▶ [PAGE EXTRACT]
Elizabeth Camilleri v Claims Link Pty Ltd T/A Easi Drive Pty Ltd

Case

[2018] FWC 1286

9 MARCH 2018

No judgment structure available for this case.

[2018] FWC 1286
FAIR WORK COMMISSION

DECISION


Fair Work Act 2009

s.394—Unfair dismissal

Elizabeth Camilleri
v
Claims Link Pty Ltd T/A Easi Drive Pty Ltd
(U2017/12231)

COMMISSIONER BISSETT

MELBOURNE, 9 MARCH 2018

Unfair dismissal – application for costs – application refused.

[1] On 16 November 2017 Ms Elizabeth Camilleri made an application seeking relief from unfair dismissal pursuant to s.394 of the Fair Work Act 2009 (FW Act). On 18 January 2018 I issued a decision 1 and order2 dismissing her application as it was not accompanied by the required fee as prescribed by the FW Act and hence was not made in accordance with the FW Act.

[2] On 5 February 2018 Claims Link Pty Ltd T/A Easi Drive Pty Ltd (Claims Link) made an application for costs pursuant to s.611 of the FW Act on the grounds that it briefed a lawyer to defend Claims Link when Ms Camilleri made her application and that the lawyer perused “various documents in the matter and provided advice from the date the notification of [the] application was received until the decision of the FWC was received on 18 January 2018.” 3

[3] On 7 February 2017 I wrote to Ms Camilleri seeking submissions from her as to the application for costs. No submissions were received from her.

[4] On 1 March 2018 I wrote to Claims Link advising that Ms Camilleri had made no submissions and seeking any submissions it wished to make. This correspondence was copied to Ms Camilleri.. Ms Camilleri replied to this correspondence indicating that she was unable to make any submissions (presumably in relation to the Commission’s correspondence indicating her application might be dismissed given her failure to pay the prescribed fee and the request on 7 February 2018 for submissions in relation to the costs application) because Claims Link did not pay her “last weeks (sic) wages” or “reimbursement of fuel”. Further, she questioned why Claims Link would have incurred any costs as she never proceeded with her claim. Ms Camilleri indicated that she would not, in any event, pay any costs.

[5] Claims Link advised on 5 March 2018 that it did not wish to make any further submissions and was content for the Fair Work Commission (Commission) to determine the matter on the basis of its application.

[6] Claims Link seeks an order that Ms Camilleri pay a total of $358.00 in costs incurred by it.

Legislative provisions

[7] Section 611 of the FW Act states:

611 Costs

(1) A person must bear the person’s own costs in relation to a matter before the FWC.

▶ [WRITTEN INSTRUCTION 1] In the unfair dismissal costs decision, list the points Ms Camilleri made in her reply to the Commission's 1 March 2018 correspondence.
▶ [WRITTEN INSTRUCTION 2] Carry on the unfair dismissal costs decision from the point where it ends.
The collection entries that follow have no connection to the unfair dismissal costs decision.

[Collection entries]
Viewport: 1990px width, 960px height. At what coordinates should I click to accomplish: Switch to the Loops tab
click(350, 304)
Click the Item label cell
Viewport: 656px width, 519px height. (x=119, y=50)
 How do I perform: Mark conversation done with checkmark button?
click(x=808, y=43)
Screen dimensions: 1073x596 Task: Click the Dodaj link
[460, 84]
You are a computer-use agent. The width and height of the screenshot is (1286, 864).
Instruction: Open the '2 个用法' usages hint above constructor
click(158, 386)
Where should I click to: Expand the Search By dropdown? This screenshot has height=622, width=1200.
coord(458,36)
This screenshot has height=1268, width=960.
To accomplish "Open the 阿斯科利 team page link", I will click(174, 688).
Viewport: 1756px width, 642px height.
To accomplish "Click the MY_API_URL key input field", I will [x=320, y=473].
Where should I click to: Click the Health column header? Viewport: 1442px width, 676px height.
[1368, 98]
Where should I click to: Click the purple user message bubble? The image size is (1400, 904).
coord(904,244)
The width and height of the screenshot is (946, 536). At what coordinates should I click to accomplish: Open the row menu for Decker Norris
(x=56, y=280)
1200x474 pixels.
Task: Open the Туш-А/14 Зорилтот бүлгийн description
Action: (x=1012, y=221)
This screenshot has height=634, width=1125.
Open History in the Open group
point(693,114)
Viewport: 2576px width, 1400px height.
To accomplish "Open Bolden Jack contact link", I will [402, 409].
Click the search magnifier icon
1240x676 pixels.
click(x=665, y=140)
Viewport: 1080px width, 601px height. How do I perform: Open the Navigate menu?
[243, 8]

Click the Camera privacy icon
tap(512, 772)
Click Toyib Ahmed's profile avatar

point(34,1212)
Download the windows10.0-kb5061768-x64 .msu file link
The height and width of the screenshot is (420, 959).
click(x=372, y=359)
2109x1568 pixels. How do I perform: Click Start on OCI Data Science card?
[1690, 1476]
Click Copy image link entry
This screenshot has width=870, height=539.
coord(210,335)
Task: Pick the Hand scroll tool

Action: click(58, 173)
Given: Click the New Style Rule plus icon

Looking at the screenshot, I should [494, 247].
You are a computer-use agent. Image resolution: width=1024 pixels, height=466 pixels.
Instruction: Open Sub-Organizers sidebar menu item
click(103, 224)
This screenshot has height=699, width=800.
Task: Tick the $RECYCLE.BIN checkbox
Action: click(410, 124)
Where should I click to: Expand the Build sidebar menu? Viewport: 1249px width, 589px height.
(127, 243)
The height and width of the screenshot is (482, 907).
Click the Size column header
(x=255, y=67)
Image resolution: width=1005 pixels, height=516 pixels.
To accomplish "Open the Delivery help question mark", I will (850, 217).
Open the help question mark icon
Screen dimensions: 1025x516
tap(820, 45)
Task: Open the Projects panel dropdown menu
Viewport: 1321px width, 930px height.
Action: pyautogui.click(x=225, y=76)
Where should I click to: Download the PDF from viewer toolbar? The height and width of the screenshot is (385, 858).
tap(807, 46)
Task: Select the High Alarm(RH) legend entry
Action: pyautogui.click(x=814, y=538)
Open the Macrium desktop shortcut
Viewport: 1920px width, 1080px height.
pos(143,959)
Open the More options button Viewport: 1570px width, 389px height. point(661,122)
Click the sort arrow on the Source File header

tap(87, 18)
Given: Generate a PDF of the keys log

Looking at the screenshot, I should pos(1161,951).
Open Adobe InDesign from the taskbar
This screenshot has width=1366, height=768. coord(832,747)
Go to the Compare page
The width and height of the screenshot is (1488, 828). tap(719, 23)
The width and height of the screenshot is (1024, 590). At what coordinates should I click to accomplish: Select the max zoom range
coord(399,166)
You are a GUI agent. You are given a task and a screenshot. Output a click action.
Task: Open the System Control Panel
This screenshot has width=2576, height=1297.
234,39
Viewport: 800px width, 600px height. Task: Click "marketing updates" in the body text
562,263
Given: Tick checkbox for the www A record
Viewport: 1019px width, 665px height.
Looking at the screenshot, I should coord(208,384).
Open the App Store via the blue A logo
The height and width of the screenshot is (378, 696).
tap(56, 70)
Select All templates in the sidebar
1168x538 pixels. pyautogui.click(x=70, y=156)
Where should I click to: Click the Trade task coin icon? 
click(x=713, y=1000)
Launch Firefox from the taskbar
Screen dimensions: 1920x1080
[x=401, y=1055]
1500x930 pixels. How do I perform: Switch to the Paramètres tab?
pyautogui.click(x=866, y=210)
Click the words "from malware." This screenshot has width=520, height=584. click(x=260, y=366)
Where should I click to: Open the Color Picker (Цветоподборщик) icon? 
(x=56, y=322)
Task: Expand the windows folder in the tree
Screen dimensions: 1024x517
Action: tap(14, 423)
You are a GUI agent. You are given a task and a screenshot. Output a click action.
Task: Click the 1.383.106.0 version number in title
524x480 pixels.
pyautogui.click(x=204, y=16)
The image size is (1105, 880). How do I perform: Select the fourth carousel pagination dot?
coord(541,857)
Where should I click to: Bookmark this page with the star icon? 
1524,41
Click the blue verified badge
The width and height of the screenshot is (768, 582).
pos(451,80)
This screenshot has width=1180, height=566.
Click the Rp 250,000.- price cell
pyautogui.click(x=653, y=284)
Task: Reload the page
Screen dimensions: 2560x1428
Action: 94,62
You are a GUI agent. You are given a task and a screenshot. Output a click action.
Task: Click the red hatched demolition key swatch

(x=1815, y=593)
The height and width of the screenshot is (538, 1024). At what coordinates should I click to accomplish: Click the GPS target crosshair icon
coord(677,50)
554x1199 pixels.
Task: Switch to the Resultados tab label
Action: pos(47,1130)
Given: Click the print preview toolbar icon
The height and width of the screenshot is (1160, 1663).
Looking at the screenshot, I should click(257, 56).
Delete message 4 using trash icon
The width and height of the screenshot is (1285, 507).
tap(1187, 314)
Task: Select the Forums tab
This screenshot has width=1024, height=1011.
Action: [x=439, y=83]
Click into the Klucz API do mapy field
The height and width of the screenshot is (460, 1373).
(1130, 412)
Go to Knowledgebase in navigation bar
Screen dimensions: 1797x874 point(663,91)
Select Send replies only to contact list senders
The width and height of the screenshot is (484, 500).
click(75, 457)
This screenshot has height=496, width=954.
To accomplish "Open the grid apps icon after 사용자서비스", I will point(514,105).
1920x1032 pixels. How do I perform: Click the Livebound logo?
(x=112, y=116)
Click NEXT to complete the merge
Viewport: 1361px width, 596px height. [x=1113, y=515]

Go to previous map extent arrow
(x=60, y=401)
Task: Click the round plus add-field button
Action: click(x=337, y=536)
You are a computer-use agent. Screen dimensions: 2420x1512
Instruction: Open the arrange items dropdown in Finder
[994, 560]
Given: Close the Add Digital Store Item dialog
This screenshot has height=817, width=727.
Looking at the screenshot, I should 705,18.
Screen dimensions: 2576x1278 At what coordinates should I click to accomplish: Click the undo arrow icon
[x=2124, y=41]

▶ [EXERCISE ANSWER 1]
- She was unable to make any submissions because Claims Link had not paid her last week's wages or reimbursement of fuel.
- She questioned why Claims Link would have incurred any costs, since she never proceeded with her claim.
- She would not, in any event, pay any costs.

▶ [EXERCISE ANSWER 2]
(2) However, the FWC may order a person (the first person) to bear some or all ofthe costs of another person in relation to an application to the FWC if:

(a) the FWC is satisfied that the first person made the application, or the first person responded to the application, vexatiously or without reasonable cause; or

(b) the FWC is satisfied that it should have been reasonably apparent to the first person that the first person’s application, or the first person’s response to the application, had no reasonable prospect of success.

Note: The FWC can also order costs under sections 376, 400A, 401 and 780.

(3) A person to whom an order for costs applies must not contravene a term of the order.

Note: This subsection is a civil remedy provision (see Part 4-1).

[8] Claims Link do not identify if its application for costs is made pursuant to s.611(2)(a) or s.611(2)(b) of the FW Act. I have therefore considered each of the grounds in s.611(2) of the FW Act.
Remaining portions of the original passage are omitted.